• _What you will do_
[1] Translate this sentence from the Mount Evans race account into Spanish: "The wind is always a threat and will come even on nice, sunny days."
[2] Transcribe the part of the Mount Evans race account that opens with the words "Second, Mount Evans" and closes with "doesn't carry over.".

• _Source document_
## Begin

As predictable as those races are, that's how unpredictable Mount Evans would be.
First, Mount Evans is, of course, a mountain, and the weather on mountains is, um, unstable. Generally the mornings are nice, and the race would start at 7:30 a.m. But you just don't know. The wind is always a threat and will come even on nice, sunny days. It's hard not to take it personally. Some of my friends said last year during the race the winds were 50 mph. Steady. And a storm can hit you, literally, out of the blue. I've been in nasty storms that came 15 minutes after a bright, bluebird day.
Second, Mount Evans is, of course, a high mountain, more than 14,250 feet. The air is a tad thinner up there. I had no idea how I'd do that high. I hadn't been that high in at least a year, maybe two. When I did the Pikes Peak Ascent two years ago, I was doing great until I got to 12,000 feet and got sick. It was entirely possible that that would happen again, and there wasn't much I could do to prevent it, other than train at high altitudes, and my family life wouldn't allow that. What's even more frustrating is my vast, past experience meant nothing. Altitude doesn't carry over.
Third, the race was 14.5 miles, and you gain 4,000 feet. I'd thought I'd trained well for the constant barrage of hills that would surely come, but I didn't know. That many hills can not only wear you down, they can be discouraging. I was determined to not let them get me down, but after 11 miles of them, I didn't know how I'd do.
But I needed this race. I really needed it. Kate found something she needed to do every night when I got home from work this week, which meant chaos after a long day. Friday, Jayden's swim meet that was supposed to take two hours took, no shinola, eight, and Kate was volunteering at it, which left me with all three kids all day, on a day I wasn't expecting it, most of it at a pool, which, I know, poor me, but there wasn't much to do, and so the girls were bored and expecting me to entertain them while I kept an eye on Jayden. When I went to bed at 7:30 p.m. that in anticipation of the 3 a.m. alarm, I fell asleep right away.
For the race, I set my goals at a modest 3 hours because some tough runners who I knew had done that before, and that would probably put me in the middle of the pack.
I was fine being in the middle of this pack. When I got to the start of the race, it was pretty apparent this was not a 5K. After a two-hour drive, I arrived at 5:45 a.m., and the woman next to me got out of her car to get her packet. She had on a "Pikes Peak Marathon" finisher's jacket, the other big mountain race in Colorado. The woman who parked to the left of me had an "Ultrarunners do it better" bumper sticker on her window. Sure, there were a few spoiled weekend warriors who had no idea what they were up against — one of them wouldn't use a campground bathroom because "it was too rank for me" — but it looked to me like most of the runners had either run a race much longer than a marathon, finished an Ironman or won their age groups in mountain races. I'm no slouch. But holy hell. My mountaineering experience was about the only thing I had going for me, and I've run up, maybe, three of the more than 200 ascents.

## End

• _Data shown_
## Begin

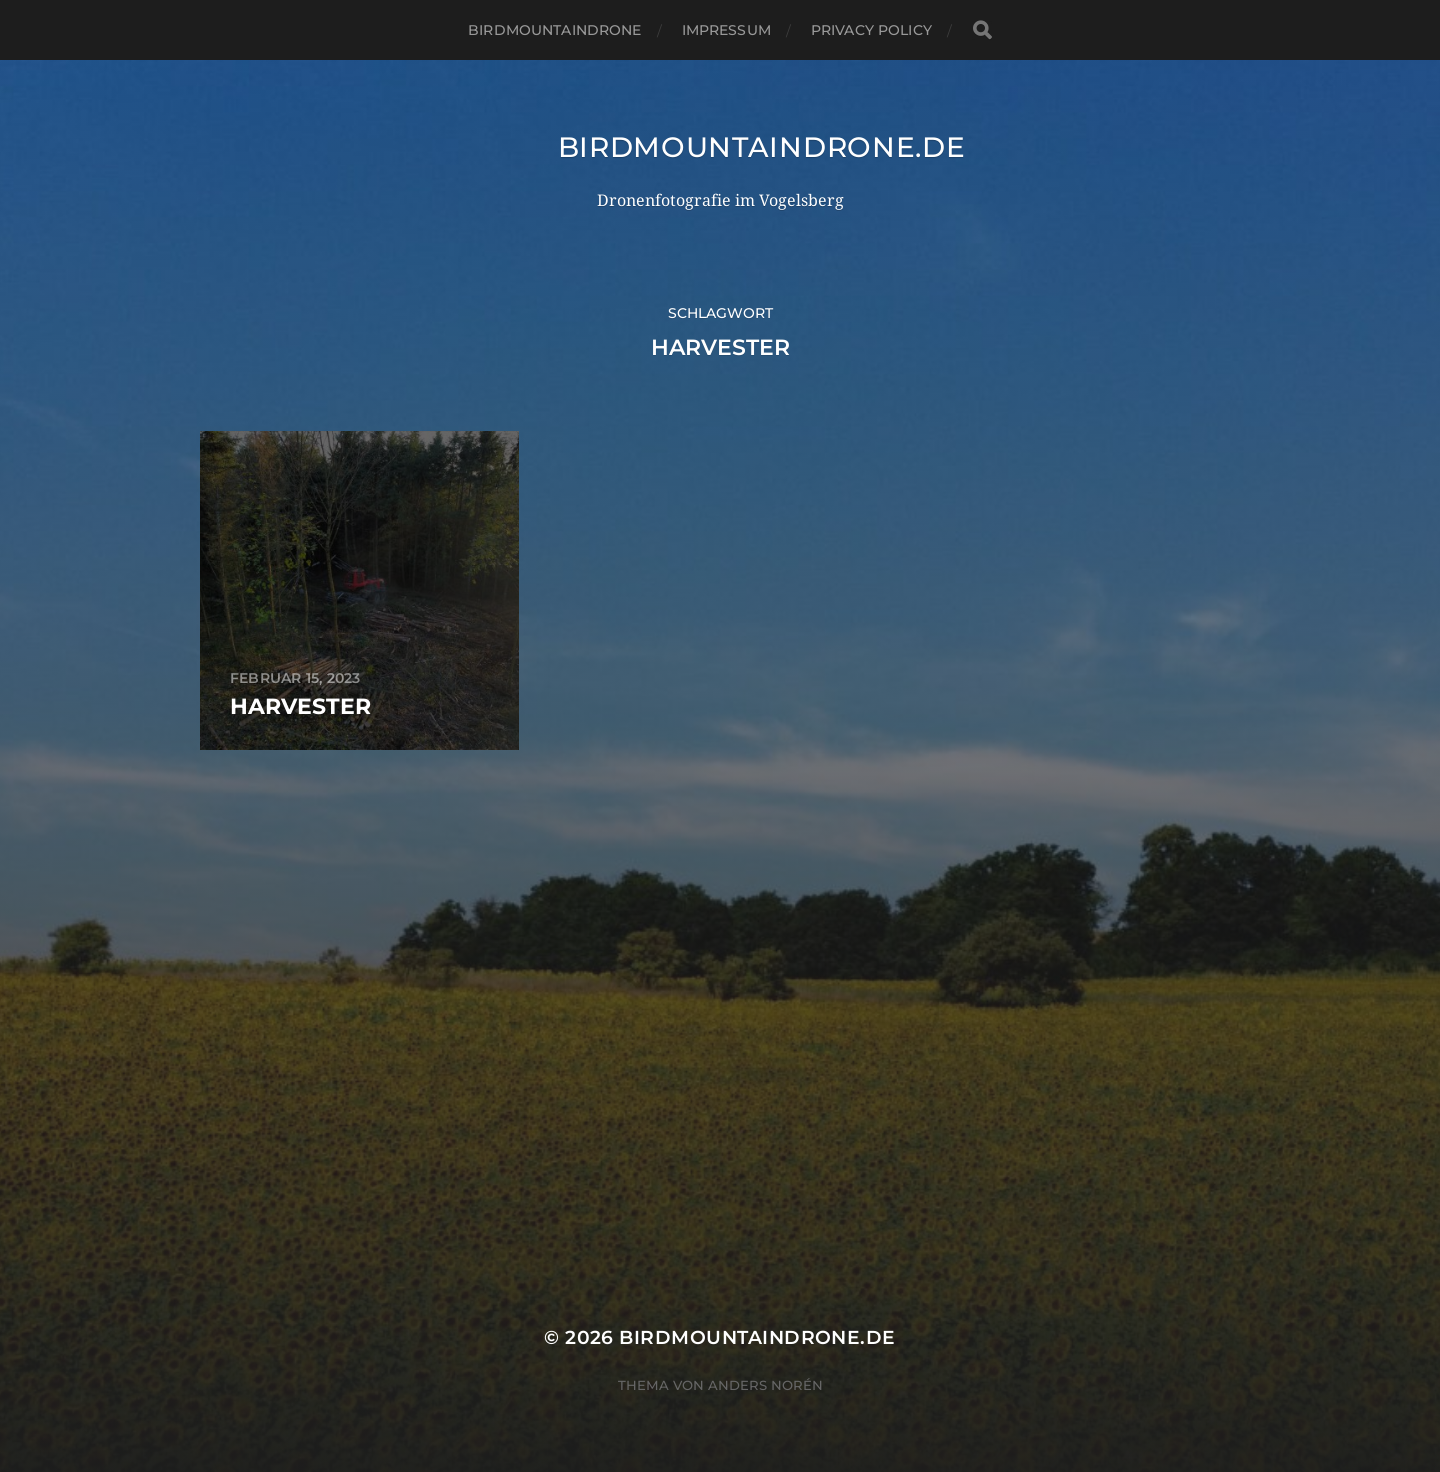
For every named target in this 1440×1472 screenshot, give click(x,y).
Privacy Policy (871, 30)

## End
## Begin

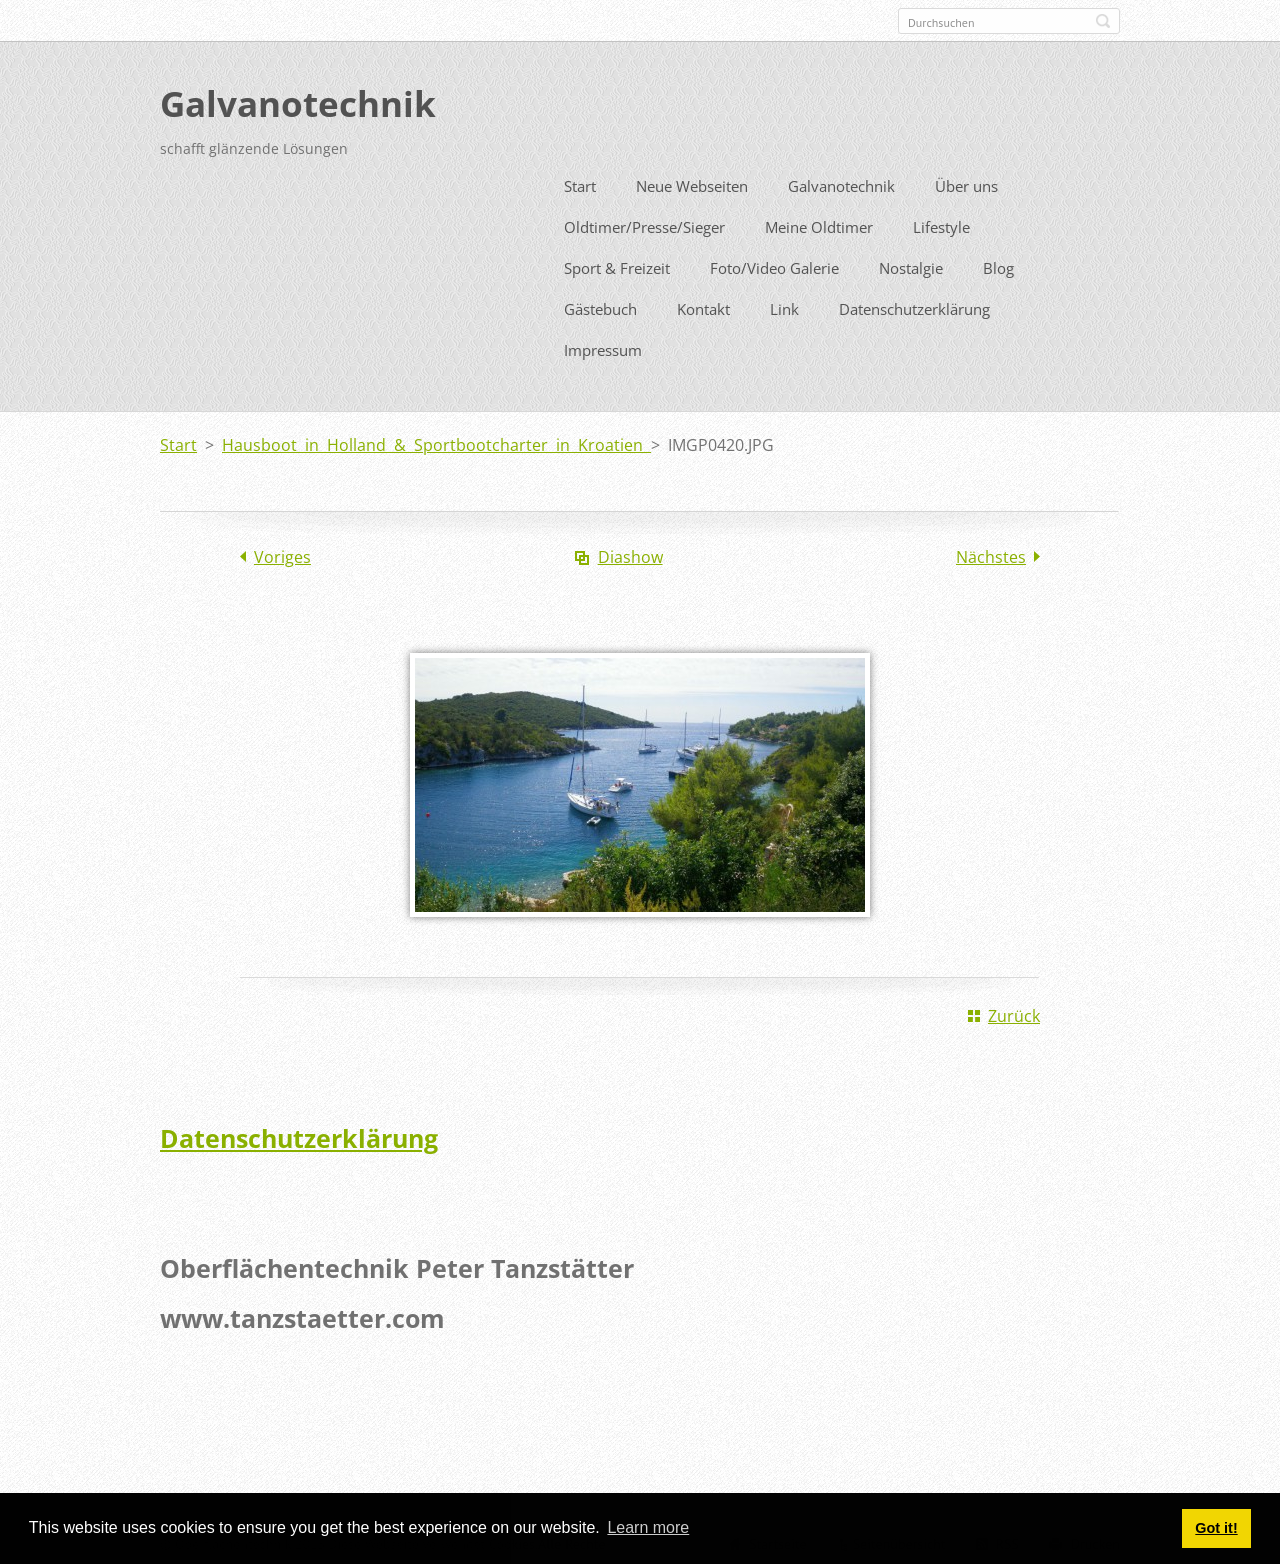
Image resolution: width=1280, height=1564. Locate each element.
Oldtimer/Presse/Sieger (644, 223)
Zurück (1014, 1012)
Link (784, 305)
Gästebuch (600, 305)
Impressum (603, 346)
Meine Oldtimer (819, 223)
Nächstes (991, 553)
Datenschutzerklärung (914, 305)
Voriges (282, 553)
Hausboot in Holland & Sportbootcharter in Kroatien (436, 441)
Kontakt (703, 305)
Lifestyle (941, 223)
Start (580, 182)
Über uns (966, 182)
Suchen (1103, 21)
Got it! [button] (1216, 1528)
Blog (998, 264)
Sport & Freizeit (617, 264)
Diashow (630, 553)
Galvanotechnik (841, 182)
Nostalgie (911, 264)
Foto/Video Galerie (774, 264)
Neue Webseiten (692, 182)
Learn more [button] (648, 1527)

## End
## Begin

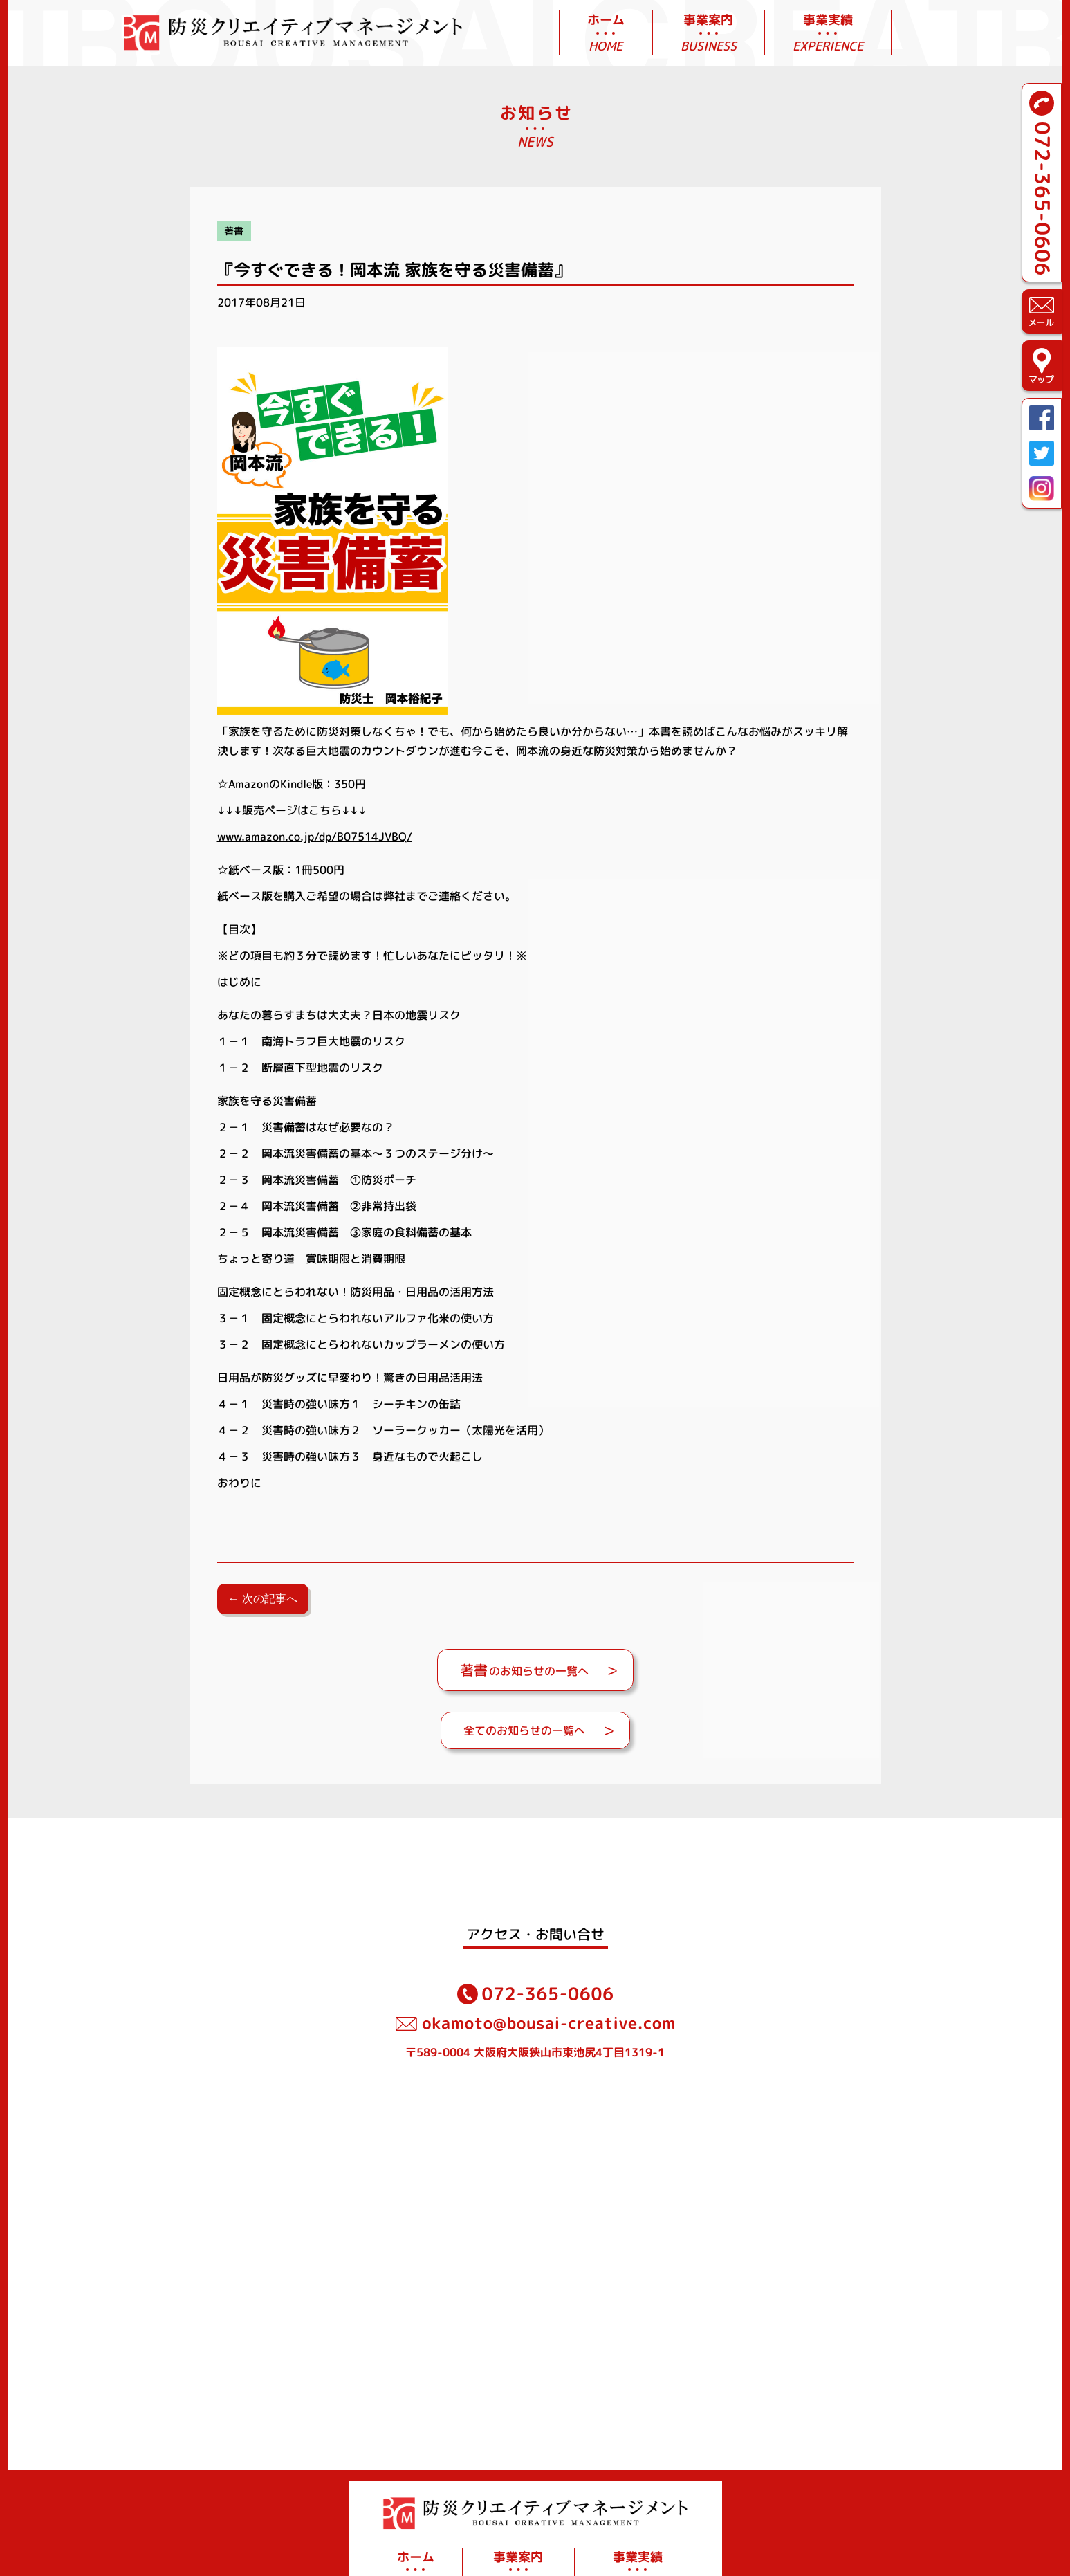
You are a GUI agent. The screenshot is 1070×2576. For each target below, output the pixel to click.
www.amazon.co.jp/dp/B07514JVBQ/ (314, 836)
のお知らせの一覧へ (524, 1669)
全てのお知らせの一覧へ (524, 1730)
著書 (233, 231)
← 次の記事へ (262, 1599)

## End

• _The solutions_
[1] El viento siempre es una amenaza y llegará incluso en días agradables y soleados.

[2]
Second, Mount Evans is, of course, a high mountain, more than 14,250 feet. The air is a tad thinner up there. I had no idea how I'd do that high. I hadn't been that high in at least a year, maybe two. When I did the Pikes Peak Ascent two years ago, I was doing great until I got to 12,000 feet and got sick. It was entirely possible that that would happen again, and there wasn't much I could do to prevent it, other than train at high altitudes, and my family life wouldn't allow that. What's even more frustrating is my vast, past experience meant nothing. Altitude doesn't carry over.